Beth Rodden a pourtant tout d’une grande. Plus jeune femme à enchainer un 8b+ avec “To Bolt or Not to Be” (en 1998, âgée de 18 ans), elle devient en 2000 la seconde femme après Lynn Hill à gravir El Cap en libre en s’offrant l’ouverture de “Lurking Fear” avec son mari de l’époque, Tommy Caldwell.

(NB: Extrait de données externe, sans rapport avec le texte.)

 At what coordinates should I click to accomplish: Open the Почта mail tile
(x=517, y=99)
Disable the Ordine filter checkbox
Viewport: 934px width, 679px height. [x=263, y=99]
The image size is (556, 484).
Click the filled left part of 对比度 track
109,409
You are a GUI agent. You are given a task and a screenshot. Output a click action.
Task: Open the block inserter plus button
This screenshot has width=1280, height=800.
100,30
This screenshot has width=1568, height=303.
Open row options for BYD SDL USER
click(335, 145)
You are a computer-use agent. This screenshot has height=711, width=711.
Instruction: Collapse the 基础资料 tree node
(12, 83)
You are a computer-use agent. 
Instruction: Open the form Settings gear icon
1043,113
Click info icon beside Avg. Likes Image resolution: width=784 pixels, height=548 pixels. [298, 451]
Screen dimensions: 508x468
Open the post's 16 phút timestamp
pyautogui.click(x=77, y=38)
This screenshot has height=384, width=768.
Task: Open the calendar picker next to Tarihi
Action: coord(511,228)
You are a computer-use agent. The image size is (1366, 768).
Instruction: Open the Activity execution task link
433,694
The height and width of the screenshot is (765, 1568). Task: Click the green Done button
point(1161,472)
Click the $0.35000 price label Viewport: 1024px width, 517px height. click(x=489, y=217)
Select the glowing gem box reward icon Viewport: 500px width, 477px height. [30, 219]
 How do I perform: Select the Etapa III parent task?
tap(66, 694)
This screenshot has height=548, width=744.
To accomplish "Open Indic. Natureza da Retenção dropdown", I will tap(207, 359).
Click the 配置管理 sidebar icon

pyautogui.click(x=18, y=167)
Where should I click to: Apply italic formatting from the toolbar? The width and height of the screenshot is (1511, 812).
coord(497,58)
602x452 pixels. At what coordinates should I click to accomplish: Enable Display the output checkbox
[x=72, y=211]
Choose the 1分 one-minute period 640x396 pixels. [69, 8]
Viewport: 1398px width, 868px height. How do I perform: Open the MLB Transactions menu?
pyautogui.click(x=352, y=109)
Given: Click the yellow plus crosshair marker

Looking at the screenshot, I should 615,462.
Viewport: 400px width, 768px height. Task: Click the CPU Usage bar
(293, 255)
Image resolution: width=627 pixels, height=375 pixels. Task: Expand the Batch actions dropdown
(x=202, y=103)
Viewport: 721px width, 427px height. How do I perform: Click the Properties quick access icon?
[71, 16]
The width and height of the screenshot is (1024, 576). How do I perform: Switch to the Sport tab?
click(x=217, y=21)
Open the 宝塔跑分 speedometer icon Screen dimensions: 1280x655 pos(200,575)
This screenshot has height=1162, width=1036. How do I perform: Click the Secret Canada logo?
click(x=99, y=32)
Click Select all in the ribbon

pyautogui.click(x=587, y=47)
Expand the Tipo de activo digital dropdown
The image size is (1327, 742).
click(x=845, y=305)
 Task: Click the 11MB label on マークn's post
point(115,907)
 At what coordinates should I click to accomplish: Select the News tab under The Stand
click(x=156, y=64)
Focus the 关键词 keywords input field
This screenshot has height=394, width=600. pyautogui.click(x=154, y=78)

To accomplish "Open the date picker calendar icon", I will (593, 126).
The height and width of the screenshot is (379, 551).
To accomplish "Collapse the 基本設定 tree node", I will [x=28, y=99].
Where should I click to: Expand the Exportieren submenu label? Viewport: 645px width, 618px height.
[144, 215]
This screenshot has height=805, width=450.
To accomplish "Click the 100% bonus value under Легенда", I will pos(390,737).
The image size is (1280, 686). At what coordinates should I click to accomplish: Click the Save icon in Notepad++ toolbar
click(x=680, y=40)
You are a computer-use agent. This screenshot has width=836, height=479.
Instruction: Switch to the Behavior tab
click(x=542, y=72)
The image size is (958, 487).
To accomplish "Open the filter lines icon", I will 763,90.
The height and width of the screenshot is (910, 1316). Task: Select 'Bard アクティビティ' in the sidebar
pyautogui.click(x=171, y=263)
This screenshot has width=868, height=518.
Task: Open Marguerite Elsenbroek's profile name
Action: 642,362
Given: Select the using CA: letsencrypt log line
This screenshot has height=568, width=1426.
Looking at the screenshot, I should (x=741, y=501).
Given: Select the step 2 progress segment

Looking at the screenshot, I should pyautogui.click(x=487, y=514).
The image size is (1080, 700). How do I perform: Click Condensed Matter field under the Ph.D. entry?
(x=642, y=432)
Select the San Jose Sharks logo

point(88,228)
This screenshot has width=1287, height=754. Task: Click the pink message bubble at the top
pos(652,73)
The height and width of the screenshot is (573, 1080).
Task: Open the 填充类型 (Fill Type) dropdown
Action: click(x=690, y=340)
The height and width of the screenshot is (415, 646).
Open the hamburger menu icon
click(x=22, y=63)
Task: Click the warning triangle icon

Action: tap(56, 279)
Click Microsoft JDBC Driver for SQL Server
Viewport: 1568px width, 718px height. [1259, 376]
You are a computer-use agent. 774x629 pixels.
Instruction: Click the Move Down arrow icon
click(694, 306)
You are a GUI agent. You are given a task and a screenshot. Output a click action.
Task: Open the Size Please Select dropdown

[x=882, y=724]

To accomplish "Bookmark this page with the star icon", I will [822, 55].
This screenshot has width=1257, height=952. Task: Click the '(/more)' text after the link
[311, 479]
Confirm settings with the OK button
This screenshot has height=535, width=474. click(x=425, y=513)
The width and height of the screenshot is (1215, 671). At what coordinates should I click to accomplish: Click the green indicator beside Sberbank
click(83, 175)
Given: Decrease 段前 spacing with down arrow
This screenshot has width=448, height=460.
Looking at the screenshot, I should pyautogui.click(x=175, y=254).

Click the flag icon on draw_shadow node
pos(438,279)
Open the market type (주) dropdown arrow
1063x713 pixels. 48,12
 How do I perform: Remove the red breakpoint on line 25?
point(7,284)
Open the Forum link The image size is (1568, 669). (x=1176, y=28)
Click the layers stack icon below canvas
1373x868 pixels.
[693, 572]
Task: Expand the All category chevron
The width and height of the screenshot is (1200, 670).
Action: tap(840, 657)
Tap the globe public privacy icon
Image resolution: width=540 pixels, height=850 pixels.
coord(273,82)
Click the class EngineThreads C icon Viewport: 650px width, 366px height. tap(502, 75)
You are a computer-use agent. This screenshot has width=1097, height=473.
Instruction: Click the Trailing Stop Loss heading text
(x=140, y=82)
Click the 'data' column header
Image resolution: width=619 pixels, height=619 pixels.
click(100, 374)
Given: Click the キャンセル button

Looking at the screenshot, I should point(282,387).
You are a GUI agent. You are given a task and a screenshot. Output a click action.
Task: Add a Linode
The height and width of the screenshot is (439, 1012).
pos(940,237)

Mais oui, si beaucoup connaissent le nom de Beth, c’est encore souvent pour son association avec Caldwell, avec lequel elle a vécu une expérience on ne peut plus traumatisante au Kyrgyzstan. Lors d’une expédition, les deux grimpeurs et deux de leurs collègues furent enlevés par ce que l’on appelle aujourd’hui un “groupuscule terroriste”. C’est au bout d’une semaine de fuite à travers les montagnes, de nuit et sans nourriture, que le dénouement eut lieu, lorsque Tommy poussa leur kidnappeur dans le vide.
Cet épisode occupe une place fondamentale dans la suite de l’existence de Beth Rodden. Si, au niveau du procédé narratif, j’ai personnellement trouvé les allers-retours incessants de la première partie du livre entre le kidnapping et les mois qui ont directement suivis, un peu artificiel, cette intrication montre combien l’événement a fait office de nœud gordien pour Beth. Et les pages suivantes le confirment: la grimpeuse s’est structurée en tant qu’adulte sur la base d’une peur viscérale subsumant à peu près tout.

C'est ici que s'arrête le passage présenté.